Closed alexvasilikop closed 2 years ago
Hi Alexandros,
Thanks for you interest in using pSONIC! Given the phylogenetic sampling you described, pSONIC probably wouldn't identify more single copy genes than other methods because of the WGD within your samples creates the null expectation that those lineages that have experienced a WGD should have 2 copies of every gene (notwithstanding gene loss patterns post-WGD). However, if you want to reduce the number of paralogs (i.e. optimize the number of single copy orthologs) in only the samples that have experienced the tetraploidy, then I would suggested running pSONIC without any of the earliest diverging pre-WGD lineages and using the default settings of the --ploidy flag so that all of your samples have the same ancestral ploidy level.
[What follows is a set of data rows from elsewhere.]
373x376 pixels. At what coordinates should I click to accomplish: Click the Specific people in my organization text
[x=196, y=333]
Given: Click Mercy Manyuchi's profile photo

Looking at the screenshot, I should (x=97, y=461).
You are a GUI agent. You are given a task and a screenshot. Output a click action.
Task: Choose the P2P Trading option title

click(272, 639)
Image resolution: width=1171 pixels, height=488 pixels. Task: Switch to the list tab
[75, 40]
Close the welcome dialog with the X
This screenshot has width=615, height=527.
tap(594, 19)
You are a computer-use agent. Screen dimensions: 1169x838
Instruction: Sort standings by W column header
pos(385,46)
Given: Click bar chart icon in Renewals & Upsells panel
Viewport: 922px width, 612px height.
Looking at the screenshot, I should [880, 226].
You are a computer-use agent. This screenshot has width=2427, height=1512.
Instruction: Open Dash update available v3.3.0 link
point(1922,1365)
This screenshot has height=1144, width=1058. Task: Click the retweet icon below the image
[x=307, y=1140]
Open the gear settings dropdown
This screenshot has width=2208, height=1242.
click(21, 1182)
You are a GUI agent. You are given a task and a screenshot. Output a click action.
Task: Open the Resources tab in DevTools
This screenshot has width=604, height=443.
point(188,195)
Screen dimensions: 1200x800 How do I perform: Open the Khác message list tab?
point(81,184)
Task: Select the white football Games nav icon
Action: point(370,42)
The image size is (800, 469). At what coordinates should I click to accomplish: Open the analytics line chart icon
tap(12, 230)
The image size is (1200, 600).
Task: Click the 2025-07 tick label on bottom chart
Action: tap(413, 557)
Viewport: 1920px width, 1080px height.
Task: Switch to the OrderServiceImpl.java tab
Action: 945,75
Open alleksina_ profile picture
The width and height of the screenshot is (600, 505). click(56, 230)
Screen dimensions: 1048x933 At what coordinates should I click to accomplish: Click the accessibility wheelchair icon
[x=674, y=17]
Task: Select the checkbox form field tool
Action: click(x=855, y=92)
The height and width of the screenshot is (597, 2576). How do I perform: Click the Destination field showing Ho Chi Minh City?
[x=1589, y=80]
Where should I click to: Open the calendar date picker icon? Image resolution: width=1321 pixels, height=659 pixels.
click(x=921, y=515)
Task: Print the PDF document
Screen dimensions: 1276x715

As for your question about genome completeness, pSONIC has a minimum requirement of 5 syntenic genes on each scaffold/chromosome, so if a large majority of your genome contains scaffolds with more than 5 genes, I would suggest running pSONIC and seeing how well it does. If you have a really non-contiguous genome, however, then I would recommend sticking to sequence similarity based approaches like OrthoFinder (and you can still try the reduced sampling scheme above to see if that reduces the number of paralogs in your dataset).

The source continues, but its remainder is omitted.